**Importing Libraries**

In [35]:
import numpy as np # for numpy arrays
import pandas as pd # to load dataset and data analysis
import re # regular expression library for fetching and patterns and expressions in data
from nltk.corpus import stopwords  # for comparing and removing less important,common words
from nltk.stem.porter import PorterStemmer
from sklearn.model_selection import train_test_split
from tensorflow.keras.models import Sequential # to create sequential models in which layers can be linearly stacked
from tensorflow.keras.layers import Dense,Embedding,LSTM
from tensorflow.keras.preprocessing.text import Tokenizer
from tensorflow.keras.preprocessing.sequence import pad_sequences
import os  # for accessing operating system environment variables to create folders,setting paths
import json # read and write json format file
from zipfile import ZipFile # to unzip compressed downloaded dataset

**Data Collection through Kaggle API**

In [36]:
!pip install kaggle # installing kaggle to access datasets
kaggle_dictionary= json.load(open('/content/kaggle.json')) #loading kaggle. json format file in kaggle dictionary variable



**Setting up Kaggle credentials**

In [37]:
kaggle_dictionary.keys() # dictionary has key value pairs
os.environ['KAGGLE_USERNAME']= kaggle_dictionary['username'] # accessing environment variables and saving in dictionary
os.environ['KAGGLE_KEY']= kaggle_dictionary['key']

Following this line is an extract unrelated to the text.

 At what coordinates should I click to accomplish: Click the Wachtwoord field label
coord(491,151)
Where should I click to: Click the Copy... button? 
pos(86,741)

**Downloading kaggle dataset using API Command**

In [38]:
#!/bin/bash
!kaggle datasets download jruvika/fake-news-detection # downloading dataset in compressed zip form

Dataset URL: https://www.kaggle.com/datasets/jruvika/fake-news-detection
License(s): ODbL-1.0
fake-news-detection.zip: Skipping, found more recently modified local copy (use --force to force download)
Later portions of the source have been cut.